* **Task**
In the entries that follow, find each line with the word "December" and copy it.

* **Data records**
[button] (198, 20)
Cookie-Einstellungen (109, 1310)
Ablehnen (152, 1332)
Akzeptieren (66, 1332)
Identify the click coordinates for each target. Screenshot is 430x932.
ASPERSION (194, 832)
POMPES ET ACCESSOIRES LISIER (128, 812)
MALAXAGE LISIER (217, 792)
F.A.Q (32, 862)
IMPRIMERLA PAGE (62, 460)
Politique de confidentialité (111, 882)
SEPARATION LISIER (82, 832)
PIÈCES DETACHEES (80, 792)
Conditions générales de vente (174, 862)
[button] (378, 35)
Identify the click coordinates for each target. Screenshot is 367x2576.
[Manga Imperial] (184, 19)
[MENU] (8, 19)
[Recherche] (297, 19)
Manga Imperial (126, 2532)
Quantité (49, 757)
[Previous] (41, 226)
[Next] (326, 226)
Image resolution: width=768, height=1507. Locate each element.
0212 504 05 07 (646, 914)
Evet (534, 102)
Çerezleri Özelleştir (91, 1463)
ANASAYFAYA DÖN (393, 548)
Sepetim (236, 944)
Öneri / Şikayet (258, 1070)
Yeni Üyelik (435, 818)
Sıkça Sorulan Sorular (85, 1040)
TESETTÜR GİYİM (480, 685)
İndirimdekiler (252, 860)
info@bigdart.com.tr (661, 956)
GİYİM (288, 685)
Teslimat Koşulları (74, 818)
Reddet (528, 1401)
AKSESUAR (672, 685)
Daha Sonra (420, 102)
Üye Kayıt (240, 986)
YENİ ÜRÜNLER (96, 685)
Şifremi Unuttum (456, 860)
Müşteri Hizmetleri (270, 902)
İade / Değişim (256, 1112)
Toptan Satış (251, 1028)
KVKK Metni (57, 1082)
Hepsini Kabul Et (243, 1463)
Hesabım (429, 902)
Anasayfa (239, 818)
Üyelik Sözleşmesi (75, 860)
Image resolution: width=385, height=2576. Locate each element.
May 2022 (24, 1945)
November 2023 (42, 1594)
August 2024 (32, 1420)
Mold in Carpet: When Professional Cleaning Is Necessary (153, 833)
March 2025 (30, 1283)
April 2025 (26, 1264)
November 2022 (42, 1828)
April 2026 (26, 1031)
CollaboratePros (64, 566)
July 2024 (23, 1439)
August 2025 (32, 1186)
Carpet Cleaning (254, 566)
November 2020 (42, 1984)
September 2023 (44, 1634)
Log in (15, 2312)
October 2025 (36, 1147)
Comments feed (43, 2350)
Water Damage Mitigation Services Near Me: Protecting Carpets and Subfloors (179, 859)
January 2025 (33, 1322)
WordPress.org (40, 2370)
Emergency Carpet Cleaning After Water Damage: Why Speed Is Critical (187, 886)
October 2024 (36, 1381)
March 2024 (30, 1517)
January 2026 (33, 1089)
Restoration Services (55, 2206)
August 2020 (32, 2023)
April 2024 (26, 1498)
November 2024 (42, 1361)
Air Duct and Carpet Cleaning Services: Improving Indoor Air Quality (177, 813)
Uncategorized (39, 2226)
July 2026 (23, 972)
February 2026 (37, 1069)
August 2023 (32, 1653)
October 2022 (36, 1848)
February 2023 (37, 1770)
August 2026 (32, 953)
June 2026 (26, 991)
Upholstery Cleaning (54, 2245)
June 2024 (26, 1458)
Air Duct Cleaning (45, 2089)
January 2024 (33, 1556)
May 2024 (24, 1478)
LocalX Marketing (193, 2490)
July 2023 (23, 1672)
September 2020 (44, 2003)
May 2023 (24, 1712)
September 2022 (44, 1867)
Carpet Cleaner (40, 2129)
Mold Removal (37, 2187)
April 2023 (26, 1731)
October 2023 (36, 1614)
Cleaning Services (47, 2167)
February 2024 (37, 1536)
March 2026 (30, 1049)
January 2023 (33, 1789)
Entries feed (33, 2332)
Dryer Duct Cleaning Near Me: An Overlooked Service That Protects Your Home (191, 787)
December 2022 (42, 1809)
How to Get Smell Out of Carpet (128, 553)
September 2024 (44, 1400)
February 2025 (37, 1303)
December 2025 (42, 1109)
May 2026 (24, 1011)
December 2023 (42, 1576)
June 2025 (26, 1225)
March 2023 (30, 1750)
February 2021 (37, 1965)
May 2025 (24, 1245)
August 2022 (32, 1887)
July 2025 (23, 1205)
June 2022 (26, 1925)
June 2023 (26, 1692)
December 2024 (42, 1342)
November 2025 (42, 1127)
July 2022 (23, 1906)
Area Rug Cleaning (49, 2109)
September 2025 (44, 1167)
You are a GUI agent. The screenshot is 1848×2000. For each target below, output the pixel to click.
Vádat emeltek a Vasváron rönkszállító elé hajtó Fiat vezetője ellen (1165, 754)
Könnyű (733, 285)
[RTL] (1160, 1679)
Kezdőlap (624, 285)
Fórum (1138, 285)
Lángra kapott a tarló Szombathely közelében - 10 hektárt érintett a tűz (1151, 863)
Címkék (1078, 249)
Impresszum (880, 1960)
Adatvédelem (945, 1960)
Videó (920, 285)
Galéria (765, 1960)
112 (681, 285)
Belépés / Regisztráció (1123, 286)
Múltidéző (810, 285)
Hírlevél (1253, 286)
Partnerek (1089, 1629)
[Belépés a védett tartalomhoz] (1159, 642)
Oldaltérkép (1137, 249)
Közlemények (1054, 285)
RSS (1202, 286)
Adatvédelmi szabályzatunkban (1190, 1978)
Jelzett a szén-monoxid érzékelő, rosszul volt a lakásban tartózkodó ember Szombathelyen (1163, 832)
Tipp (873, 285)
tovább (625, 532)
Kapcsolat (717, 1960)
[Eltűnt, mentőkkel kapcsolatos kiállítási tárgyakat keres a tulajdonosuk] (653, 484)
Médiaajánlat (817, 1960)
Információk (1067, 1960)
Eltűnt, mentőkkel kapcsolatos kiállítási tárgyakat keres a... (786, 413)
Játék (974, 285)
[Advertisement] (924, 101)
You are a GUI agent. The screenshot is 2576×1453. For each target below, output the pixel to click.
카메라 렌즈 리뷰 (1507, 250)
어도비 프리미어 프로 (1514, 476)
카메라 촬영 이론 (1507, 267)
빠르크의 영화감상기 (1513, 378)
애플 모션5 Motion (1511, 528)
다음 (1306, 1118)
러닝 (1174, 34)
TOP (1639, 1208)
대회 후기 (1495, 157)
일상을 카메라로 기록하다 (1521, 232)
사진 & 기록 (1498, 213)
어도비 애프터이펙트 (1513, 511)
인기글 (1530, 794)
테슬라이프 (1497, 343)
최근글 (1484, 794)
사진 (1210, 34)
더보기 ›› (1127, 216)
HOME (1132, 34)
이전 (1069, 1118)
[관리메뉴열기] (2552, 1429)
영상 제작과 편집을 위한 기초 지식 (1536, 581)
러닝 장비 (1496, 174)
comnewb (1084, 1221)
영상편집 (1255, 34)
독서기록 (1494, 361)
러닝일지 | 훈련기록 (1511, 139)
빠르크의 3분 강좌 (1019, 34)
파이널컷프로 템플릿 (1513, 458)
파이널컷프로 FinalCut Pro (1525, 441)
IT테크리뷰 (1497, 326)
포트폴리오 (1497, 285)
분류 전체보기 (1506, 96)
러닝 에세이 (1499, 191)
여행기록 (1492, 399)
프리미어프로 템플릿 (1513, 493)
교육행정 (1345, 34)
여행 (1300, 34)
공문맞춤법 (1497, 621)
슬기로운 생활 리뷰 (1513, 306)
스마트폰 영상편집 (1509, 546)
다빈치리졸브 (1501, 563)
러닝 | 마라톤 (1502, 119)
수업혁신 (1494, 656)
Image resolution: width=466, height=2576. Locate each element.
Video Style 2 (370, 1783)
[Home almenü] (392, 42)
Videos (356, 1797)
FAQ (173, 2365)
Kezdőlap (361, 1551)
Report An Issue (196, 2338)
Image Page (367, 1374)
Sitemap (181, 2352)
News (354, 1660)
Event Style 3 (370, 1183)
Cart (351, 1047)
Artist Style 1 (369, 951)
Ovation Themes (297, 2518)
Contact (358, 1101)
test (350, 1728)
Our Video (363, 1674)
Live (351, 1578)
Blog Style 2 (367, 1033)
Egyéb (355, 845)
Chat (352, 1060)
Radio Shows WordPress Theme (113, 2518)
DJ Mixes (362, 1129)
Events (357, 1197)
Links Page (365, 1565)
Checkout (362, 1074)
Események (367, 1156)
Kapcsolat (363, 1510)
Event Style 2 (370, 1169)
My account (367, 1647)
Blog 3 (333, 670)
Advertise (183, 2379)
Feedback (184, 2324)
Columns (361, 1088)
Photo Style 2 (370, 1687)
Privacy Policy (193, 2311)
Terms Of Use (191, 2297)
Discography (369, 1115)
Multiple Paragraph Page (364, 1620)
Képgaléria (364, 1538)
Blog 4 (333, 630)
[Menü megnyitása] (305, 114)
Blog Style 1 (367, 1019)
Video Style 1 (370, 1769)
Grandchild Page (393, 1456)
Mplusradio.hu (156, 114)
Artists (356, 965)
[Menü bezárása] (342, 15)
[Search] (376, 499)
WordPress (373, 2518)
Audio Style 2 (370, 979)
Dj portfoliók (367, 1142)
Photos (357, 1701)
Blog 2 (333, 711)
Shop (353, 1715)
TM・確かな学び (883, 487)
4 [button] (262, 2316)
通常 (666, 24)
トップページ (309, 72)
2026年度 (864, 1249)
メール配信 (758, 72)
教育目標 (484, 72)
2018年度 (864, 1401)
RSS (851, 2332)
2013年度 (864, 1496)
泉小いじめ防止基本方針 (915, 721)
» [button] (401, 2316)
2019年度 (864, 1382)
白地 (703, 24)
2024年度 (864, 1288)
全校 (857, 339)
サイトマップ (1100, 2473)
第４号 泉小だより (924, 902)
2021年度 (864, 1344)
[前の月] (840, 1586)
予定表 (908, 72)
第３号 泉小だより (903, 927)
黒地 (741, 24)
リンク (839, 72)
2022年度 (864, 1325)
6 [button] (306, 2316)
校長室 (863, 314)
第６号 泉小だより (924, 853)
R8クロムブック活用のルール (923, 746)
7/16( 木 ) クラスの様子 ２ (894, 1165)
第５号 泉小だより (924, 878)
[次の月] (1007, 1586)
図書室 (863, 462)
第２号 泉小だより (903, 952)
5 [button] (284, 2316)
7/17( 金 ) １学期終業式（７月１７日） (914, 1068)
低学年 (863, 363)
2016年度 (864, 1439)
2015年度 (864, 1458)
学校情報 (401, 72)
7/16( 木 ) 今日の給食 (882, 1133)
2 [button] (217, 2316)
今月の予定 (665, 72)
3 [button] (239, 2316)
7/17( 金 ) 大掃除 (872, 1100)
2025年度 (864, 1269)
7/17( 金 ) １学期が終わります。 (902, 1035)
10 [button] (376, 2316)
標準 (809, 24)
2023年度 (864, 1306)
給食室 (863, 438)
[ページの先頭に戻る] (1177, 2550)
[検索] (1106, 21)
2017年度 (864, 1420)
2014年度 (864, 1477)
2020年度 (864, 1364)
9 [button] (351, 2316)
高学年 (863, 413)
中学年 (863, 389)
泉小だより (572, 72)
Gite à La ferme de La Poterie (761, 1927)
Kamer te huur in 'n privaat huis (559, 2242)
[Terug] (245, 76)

* **Output of the task**
December 2022 (42, 1809)
December 2025 (42, 1109)
December 2023 (42, 1576)
December 2024 (42, 1342)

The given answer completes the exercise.